Summer School Program

Here you can find information about the tutorials and program you can look forward to during the summer school. Precise schedule will be posted soon. Please note, that the tutorials will be hands-on and we strongly recommend you to bring your own notebook, as technical equipment will not be provided.


Tutorial on Spatial Data Visualization with Inviwo
Time: 2 hours, precise time TBA
Martin Falk

Abstract: Inviwo is a rapid prototyping framework for visualizing spatial and abstract data. In this tutorial, we show how Inviwo can be utilized for easily creating visualizations in the biomedical domain. We provide an overview of the concepts used in Inviwo like its visual network editor and the associated data flow paradigm. Several hands-on examples illustrate how to import data and build your own visualization networks. The tutorial is tailored to beginners – no prior experience with the framework is necessary. Inviwo is available at https://inviwo.org and Github.
Martin Falk is an Associate Professor in the Scientific Visualization Group at Linköping University. He received his Ph.D. degree (Dr.rer.nat.) from the University of Stuttgart in 2013. His research focuses on the development and utilization of visualization techniques, like volume rendering, topological analysis, and GPU-based methods in general, tailored to specific applications in various application domains including cryo-EM, material science, plasma physics as well as the medical domain. He is also a core developer of the visualization framework Inviwo.

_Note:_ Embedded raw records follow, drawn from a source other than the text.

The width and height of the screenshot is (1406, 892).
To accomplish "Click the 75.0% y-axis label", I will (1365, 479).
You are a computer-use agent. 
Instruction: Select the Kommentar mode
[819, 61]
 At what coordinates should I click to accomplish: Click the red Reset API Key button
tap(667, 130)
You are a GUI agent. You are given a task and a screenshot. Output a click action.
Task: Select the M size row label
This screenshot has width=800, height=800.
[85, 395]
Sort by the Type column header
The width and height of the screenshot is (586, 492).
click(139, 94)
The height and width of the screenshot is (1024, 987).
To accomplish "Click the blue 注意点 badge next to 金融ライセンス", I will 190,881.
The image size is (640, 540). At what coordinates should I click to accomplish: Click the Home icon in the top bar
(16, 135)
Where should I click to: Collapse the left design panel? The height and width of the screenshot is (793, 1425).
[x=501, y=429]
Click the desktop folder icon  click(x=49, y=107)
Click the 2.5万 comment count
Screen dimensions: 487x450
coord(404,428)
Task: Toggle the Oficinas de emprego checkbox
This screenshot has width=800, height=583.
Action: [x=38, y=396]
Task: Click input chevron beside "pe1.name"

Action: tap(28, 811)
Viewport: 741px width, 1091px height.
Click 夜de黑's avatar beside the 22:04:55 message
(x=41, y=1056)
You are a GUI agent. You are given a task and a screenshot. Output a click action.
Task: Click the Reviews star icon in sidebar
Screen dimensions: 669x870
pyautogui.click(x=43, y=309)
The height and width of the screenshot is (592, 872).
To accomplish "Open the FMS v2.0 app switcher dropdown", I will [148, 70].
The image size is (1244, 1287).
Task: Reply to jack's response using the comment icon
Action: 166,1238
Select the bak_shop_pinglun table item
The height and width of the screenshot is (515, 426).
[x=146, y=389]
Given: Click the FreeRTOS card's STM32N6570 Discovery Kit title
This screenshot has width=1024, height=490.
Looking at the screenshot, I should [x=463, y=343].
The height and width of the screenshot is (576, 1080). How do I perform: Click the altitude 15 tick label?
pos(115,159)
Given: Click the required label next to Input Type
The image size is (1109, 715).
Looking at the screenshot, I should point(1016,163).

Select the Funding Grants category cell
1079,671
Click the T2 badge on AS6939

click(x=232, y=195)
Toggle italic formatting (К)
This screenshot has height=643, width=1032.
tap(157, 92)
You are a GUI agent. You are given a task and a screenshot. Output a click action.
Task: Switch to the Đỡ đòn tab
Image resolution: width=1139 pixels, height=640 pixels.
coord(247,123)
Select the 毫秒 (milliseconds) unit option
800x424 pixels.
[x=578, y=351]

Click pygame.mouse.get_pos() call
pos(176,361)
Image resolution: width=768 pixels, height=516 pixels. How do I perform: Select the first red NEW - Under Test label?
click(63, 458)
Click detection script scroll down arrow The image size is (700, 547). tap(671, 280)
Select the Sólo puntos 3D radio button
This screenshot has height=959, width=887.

Tutorial on Vega-Altair: Declarative Visualization in Python
Time: 3.5 hours, precise time TBA
Laura Garrison, Pere-Pau Vázquez

Abstract: Vega-Altair is a declarative visualization library for Python. Its simple, friendly and consistent API, built on top of the powerful Vega-Lite grammar, empowers you to spend less time writing code and more time exploring your data. Lear more at https://altair-viz.github.io/.
Laura Garrison is an associate professor (tenure-track) of visualization in the Department of Informatics at the University of Bergen, and a trained medical illustrator. With her team, she studies processes and assumptions designers make when crafting visualizations, and their impact on audience engagement and behavior, with a special interest in the health and life science domains. For her work on multiscale visualization of human physiology, she was awarded the Dirk Bartz Prize for Visual Computing in Medicine in 2023 and the Karl-Heinz Höhne (MedVis) Award in 2021. Prior to her PhD, she worked as a medical artist and content director in medical education technology start-ups in Chicago, Silicon Valley, and New York City.
Pere-Pau Vázquez is an associate professor at Universitat Politècnica de Catalunya. He holds a PhD in software (computer graphics) and is currently affiliated to the ViRVIG (visualization, virtual reality and graphical interaction) group and the CREB center (center for research in biomedical engineering). His current interests are scientific visualization, information visualization, virtual reality, and applications of deep learning to visualization.

Collaboration & Networking
Time: ~1 hour, precise time TBA
Organizers

One of the best things about summer schools is meeting new people. We hope that this one will not be an exception. The school is open to attendees with diverse expertise/interest areas spanning biology, medicine, and visualization. This means there is a unique opportunity to learn from one another, look at the biomedvis problems from different perspectives, and maybe even build future collaborations. In this session, you will get a chance to discuss and work together with fellow summer school attendees, focusing on biomedical visualization problems either brought by participants themselves or provided by organizers.
Note: Since the nature of this session strongly depends on the expertise/interest areas of the attendees, it is subject to change. We will tailor the contents of the session and activities to the profile of registered attendees.